“Do you remember the time when my family moved?” I asked. I was lying on the bed, staring up at the ceiling. I liked looking at irrelevant thing aimlessly while thinking.
He lifted his head from the computer and turned to me, half intrigued, half amused, wondering what was coming next. “Yes?”
I often asked questions out of the blue; this was not extraordinary. The point though, was this time.
“We had just started dating that past summer,” I said. “We still barely knew each other. We couldn’t meet up for almost a month, and I started forgetting your face and why I liked you in the first place.”
He smirked, “Honey, you had your chance fifteen years ago. Bit too late now to break up with me over that.”
I laughed. He always made me laugh.
“Hush. I was moving three different houses at the same time and trying to manage a double major at the uni. I was sick, exhausted, and that terrible injury hadn’t healed yet. I was in pain every second of every day.”
“Yes…” He’d learned his lesson not to interrupt me when I got like this. The game had long been forgotten. I had his full attention now.
I kept looking away. “And you remember my high school sweetheart? The one I used to dream about for two years—right up until I met you?
He rolled his eyes. “It is definitely too late now to ditch me for that guy.”
I didn’t laugh this time. “I stopped seeing him when I met you. But I saw him again, once more—around the time I moved. I told you back then, remember? You just laughed it off; said it was normal. You were always logical. You knew it was my brain’s way of showing me love in the only way it knew how.

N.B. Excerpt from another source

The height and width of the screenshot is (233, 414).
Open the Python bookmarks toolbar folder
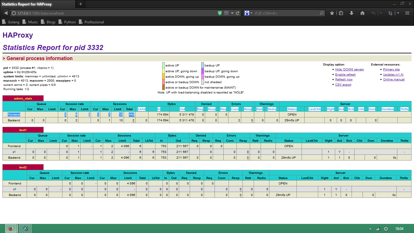(x=67, y=22)
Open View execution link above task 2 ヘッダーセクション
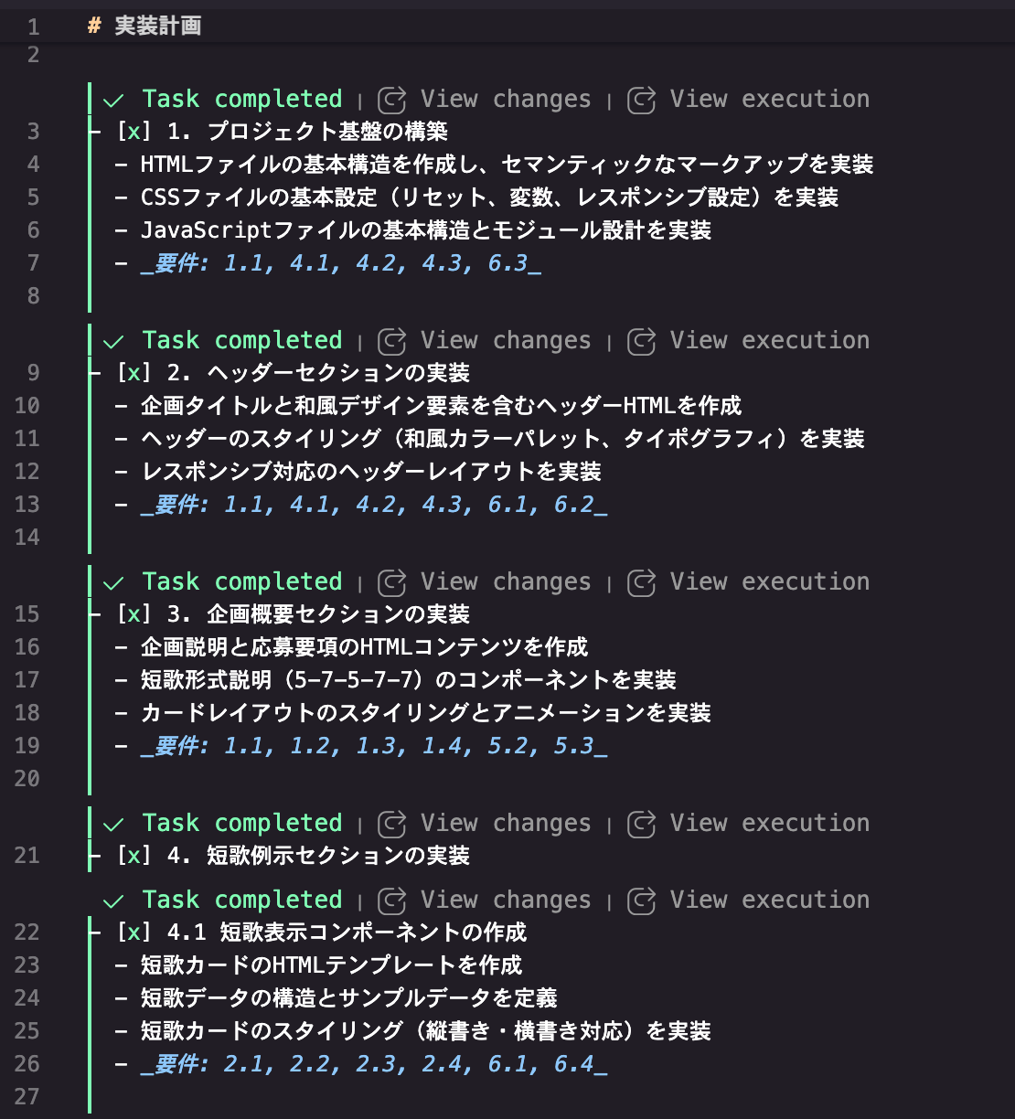Viewport: 1015px width, 1119px height. [770, 341]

You said I needed a ghost to remind me that I was loved and would be loved again. And until then, he’d keep me company.”
He chuckled nervously. “Honey, you know I love your stories, but I’m starting to believe you’re actually going to leave me.”
Obviously, I wasn’t going to—but still, the obscurity scared him.
I turned to him instantly. Acting out, serious as I can be. “You know I would never leave you if I could. I would neverleave your sight. I would work remotely, and the kids would starve, and my parents would worry.” His worry melted into laughter. That sound—his laughter—was my favourite thing in the world. I wanted to stop right there. Freeze time. He was never going to be that happy again while looking at me.
A tear formed in the corner of my eye. I wanted to stop. But I couldn’t.
“I remember the day I saw you after that short break,” I said softly. “It was a Monday. I had classes, but you couldn’t wait anymore. You came to my school during lunch. We ate together. The moment you touched me, everything was gone—all the pain, the exhaustion. I was at peace. I didn’t need food, or rest, or even school. I just wanted you to hold me.
“When my friends asked why I liked you, I always said, ‘Because my brain stops working when I’m with him.’ That’s what it felt like—like my thoughts finally went quiet. It’s been that way ever since.”
He was listening carefully now, the way you listen when you sense something slipping out of your grasp.
“I remembered why I loved you that day,” I continued. “I was late for that creative writing class—almost an hour late. You were late for work too; you forgot you even had to go. But we stayed. I knew we shouldn’t, but I stayed as long as I could. Honey, I stayed as much as I could. I’ll stay as much as I can.”
My voice cracked. The tears came freely now. He sat up, alarmed.
“Honey, what are you saying?”
I met his eyes. The fear in them broke me. There was no more stalling, no more subtext. I took a deep breath.
“I’m dying,” I whispered.
The words fell between us like glass shattering.
He didn’t move for a long time. His lips parted slightly, but no words came out. I could see him trying to rewind, trying to find the moment when life still made sense.
When he finally spoke, his voice trembled. “No, you’re not. You’re tired, that’s all. You always get dramatic when you’re tired.”
I smiled faintly. “Maybe. But I mean it this time.”
He shook his head and came closer, holding my hand like he was trying to anchor me to the world. “You can’t just—say it like that. You can’t.”
I wanted to comfort him, tell him it wouldn’t hurt, that I’d just fade quietly like a song ending mid-note. But I didn’t have the strength.
Instead, I said, “Remember that first day? The day you came to my school?”
He nodded, tears streaming down his face.
“That peace I felt then… I feel it again now.”
I smiled one last time. “It’s okay, honey. I stayed as much as I could.”